D (for Dennis) is a young 13 year old in Jamaica in 1973 when his older brother is shot and killed after trying to bring peace between two warring groups of gangsters. Afterwards, he is raised by one of the Dons at that meeting, and ten years later is sent to London where he almost starts another war by reneging on a cocaine deal and is living on the run when he finds out the man who killed his brother is in London too. Phew, now we can finally begin. The biggest problem with Yardie is in this first 30 act, where an hour of material is crammed into 20-30 minutes. You keep going through “and then….and then….and then…” before we finally settle into the film. It’s throwing dozens of characters at you but then not really giving you much to go on with them. Once it gets past the field of rakes it sets up for itself, Idris Elba’s directorial debut does get better.
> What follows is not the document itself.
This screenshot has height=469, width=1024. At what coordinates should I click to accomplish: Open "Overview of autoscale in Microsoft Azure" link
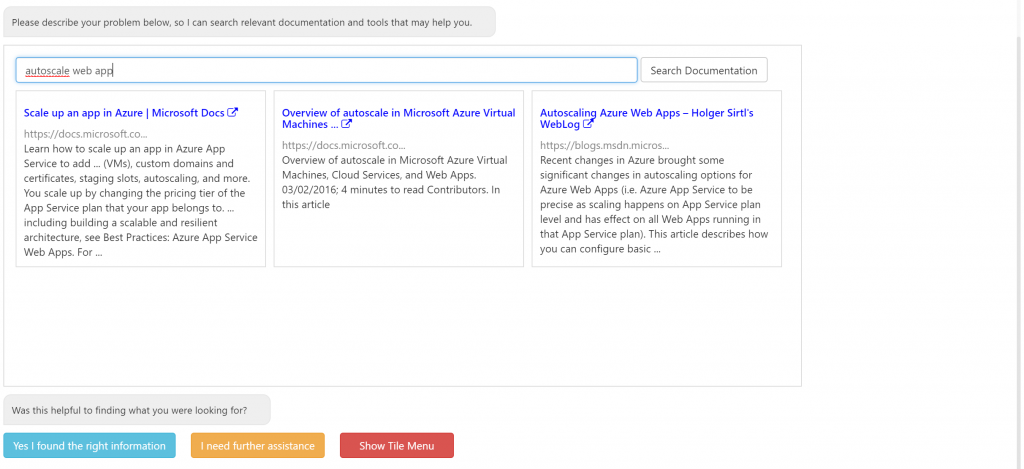pos(398,114)
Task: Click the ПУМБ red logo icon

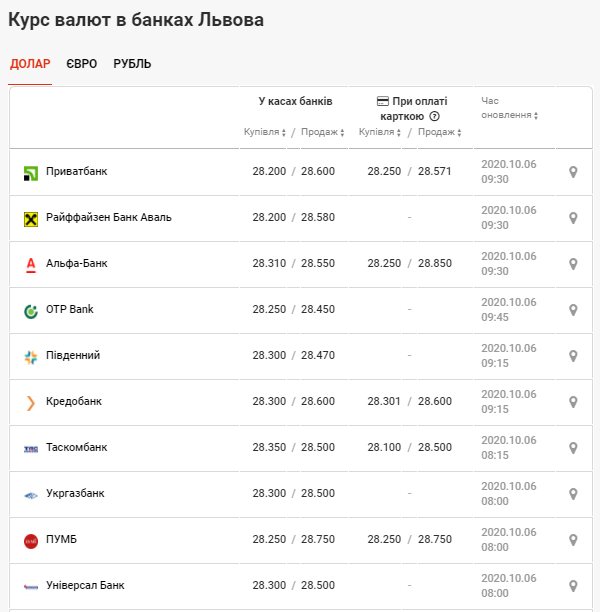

Idris Elba is a massively talented actor, but bears the marks of struggle typical for a first-time filmmaker. He stacks the film with characters, introducing multiple ones each minute for the whole first and second act, it’s almost like the film can’t stop explaining itself. Elba’s direction is largely point-and-shoot and seemingly rushed, but he does have his moments. The film is filled with large dancehall scenes that are quite terrific. It’s in these concert scenes that Elba’s direction is at its best. His camera is free-flowing, letting you soak in the atmosphere. There’s great deep cuts in this film of reggae, dancehall, soul and even gospel. You almost wish that the film was about the music instead. His cast is largely able though as he rounds up the thickest Jamaican accents he can find, lead Aml Ameen has a winning charisma as D and Stephen Graham is always fun to watch sleaze it up.
There are many unique qualities about Yardie in regards to cinema, but they ultimately don’t elevate the film. We don’t get many films about Jamaicans made at even this level, and I can’t recall a film about the Jamaican immigrant experience in London during the 80s. Unfortunately these aspects are in service of a more basic film filled with tropes we’ve already seen plenty of times before. It’s like a lite version of City of God. As far as debuts go though, you can do a lot worse than solid, and I’m still game for anything Elba attaches his name to.